Ti2e microscope system

To assess the effects of NANOG WT and mutant overexpression on stem cell differentiation, H9 ESCs with lentiviral transfected NANOG WT or W8A were plated on Cultrex-coated 12-well plates. The cells were initially singularized with Accutase (Sigma-Aldrich, A6964–500ML), then counted and centrifuged. The cell pellets were recovered in StemFlex medium with 10 µM Y-27632 (Tocris, 1254) and 2 µg ml⁻¹ puromycin. Finally, each well was seeded with 40,000 cells. On the next day, the medium (without Y-27632) was changed and NANOG expression was induced with 2 µg ml⁻¹ of DOX for 3–7 days.
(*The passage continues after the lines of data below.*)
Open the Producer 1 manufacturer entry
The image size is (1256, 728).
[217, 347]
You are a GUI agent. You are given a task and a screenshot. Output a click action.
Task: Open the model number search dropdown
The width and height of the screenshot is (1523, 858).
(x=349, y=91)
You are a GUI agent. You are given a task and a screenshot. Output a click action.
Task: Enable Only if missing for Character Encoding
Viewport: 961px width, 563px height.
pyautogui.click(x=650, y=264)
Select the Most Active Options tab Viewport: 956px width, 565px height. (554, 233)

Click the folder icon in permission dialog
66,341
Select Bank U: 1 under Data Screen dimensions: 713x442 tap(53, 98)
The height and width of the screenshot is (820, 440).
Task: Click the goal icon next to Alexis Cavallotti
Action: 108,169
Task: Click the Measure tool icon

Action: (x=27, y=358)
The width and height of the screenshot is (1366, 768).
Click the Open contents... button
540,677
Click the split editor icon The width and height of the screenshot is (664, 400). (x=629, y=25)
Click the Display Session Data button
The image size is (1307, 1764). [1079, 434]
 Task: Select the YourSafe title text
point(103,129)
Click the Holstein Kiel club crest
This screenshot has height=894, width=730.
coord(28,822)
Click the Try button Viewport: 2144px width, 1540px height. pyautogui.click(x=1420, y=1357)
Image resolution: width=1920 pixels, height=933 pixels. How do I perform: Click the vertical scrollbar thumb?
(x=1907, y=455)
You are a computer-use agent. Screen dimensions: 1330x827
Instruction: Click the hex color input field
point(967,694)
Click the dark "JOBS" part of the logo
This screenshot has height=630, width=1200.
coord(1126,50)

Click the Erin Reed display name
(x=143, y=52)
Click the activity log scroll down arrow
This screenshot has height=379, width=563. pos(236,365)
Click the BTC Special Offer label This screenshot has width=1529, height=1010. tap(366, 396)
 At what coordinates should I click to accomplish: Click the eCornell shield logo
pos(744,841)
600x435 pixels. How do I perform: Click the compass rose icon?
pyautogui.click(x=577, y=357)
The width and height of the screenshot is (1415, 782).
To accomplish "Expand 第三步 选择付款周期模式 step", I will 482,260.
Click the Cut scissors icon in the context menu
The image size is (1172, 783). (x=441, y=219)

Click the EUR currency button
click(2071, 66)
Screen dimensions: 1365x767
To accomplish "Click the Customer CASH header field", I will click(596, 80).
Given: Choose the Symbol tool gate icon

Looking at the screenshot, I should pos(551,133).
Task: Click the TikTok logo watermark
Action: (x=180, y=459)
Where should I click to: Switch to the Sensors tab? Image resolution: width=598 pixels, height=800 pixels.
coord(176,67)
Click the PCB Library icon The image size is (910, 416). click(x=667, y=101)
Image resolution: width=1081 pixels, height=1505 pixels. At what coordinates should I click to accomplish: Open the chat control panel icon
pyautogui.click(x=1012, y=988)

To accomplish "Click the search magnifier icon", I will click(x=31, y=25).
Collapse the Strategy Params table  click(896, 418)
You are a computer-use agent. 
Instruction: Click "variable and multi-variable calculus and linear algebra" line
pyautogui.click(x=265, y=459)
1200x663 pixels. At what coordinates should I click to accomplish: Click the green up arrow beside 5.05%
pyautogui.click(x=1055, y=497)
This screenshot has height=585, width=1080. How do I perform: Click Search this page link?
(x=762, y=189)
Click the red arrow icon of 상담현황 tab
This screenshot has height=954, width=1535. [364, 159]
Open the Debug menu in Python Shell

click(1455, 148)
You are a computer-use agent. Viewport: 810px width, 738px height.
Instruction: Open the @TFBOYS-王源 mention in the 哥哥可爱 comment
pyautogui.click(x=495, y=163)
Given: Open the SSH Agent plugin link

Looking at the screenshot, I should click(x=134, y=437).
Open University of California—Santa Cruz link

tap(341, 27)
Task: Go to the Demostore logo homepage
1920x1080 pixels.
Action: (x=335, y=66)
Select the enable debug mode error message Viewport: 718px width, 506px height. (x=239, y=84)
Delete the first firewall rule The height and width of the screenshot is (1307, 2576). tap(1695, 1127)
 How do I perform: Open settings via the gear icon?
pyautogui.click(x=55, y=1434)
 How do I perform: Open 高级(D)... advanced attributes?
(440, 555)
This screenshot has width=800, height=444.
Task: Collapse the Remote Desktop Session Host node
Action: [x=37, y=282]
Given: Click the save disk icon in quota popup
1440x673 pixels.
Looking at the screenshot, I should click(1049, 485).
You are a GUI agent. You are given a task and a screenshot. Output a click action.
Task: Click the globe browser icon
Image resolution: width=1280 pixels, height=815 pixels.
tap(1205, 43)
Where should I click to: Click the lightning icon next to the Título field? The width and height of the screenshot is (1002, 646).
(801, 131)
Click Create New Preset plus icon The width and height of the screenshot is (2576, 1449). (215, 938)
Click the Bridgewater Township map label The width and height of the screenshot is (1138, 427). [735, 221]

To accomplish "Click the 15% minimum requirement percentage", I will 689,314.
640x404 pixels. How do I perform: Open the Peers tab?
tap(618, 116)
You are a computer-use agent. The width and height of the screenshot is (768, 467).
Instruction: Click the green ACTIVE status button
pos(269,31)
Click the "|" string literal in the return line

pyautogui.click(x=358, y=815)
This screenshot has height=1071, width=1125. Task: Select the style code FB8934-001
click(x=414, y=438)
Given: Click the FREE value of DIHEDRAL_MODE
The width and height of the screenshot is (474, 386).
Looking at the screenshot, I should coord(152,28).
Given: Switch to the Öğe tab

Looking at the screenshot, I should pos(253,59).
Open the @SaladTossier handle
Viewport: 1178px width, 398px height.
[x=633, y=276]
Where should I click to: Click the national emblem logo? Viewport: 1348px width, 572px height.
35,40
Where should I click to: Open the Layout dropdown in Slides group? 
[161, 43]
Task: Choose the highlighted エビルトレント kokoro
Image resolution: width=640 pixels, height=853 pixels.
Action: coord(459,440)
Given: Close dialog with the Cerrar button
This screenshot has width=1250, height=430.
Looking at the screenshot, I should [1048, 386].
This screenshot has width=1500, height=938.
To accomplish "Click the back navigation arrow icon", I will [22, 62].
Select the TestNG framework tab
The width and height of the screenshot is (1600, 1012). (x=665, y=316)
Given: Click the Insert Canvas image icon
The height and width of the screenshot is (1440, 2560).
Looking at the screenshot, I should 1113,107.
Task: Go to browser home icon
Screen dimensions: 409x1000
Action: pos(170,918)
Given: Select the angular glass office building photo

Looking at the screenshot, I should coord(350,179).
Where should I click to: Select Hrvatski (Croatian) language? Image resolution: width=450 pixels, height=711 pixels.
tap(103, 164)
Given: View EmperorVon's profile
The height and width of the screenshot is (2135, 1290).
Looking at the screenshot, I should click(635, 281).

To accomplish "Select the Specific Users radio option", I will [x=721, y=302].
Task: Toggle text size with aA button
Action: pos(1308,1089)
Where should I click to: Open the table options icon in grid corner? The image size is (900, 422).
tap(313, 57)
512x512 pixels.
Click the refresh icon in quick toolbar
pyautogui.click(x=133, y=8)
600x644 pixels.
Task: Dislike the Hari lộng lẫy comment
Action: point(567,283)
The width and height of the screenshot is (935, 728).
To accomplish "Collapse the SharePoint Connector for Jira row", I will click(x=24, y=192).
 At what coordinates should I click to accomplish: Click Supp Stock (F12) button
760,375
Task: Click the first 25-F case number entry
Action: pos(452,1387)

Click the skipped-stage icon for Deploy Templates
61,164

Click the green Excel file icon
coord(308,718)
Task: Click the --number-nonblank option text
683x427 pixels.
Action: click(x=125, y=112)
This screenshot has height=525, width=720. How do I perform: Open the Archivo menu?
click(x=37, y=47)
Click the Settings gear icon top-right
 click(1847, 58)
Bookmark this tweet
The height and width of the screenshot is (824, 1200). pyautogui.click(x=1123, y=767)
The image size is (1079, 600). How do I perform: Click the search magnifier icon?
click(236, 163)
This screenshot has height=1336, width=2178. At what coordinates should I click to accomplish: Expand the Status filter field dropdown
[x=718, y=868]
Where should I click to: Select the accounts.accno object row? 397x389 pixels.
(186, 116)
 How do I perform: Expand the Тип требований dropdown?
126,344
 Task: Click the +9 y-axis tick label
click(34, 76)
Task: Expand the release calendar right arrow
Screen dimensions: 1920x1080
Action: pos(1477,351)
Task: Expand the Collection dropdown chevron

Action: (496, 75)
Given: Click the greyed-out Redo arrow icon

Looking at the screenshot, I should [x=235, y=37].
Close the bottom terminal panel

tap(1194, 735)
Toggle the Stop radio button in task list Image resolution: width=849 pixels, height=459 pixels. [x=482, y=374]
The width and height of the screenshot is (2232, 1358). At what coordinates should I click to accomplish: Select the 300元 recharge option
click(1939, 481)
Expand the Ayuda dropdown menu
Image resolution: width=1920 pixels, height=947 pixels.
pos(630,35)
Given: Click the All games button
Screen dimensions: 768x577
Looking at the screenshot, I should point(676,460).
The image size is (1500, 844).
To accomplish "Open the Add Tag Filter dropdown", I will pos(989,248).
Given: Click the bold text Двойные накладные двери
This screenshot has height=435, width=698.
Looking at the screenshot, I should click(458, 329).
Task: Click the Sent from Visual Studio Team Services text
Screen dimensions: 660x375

To check for ESC colonies and undifferentiated cells, alkaline phosphatase activity was assessed using a Vector Blue alkaline phosphatase substrate kit (Vector Laboratories, SK-5300) following the manufacturer’s protocol. The plates were also stained with 0.5% crystal violet solution (protein/nucleic acid stain) in Dulbecco’s phosphate buffered saline (DPBS) to detect all cells. The plates were imaged using a Nikon Ti2E microscope system with a Yokogawa W1 spinning disk module. The large six-well images were derived from stitching of smaller images using the NIS software (Nikon).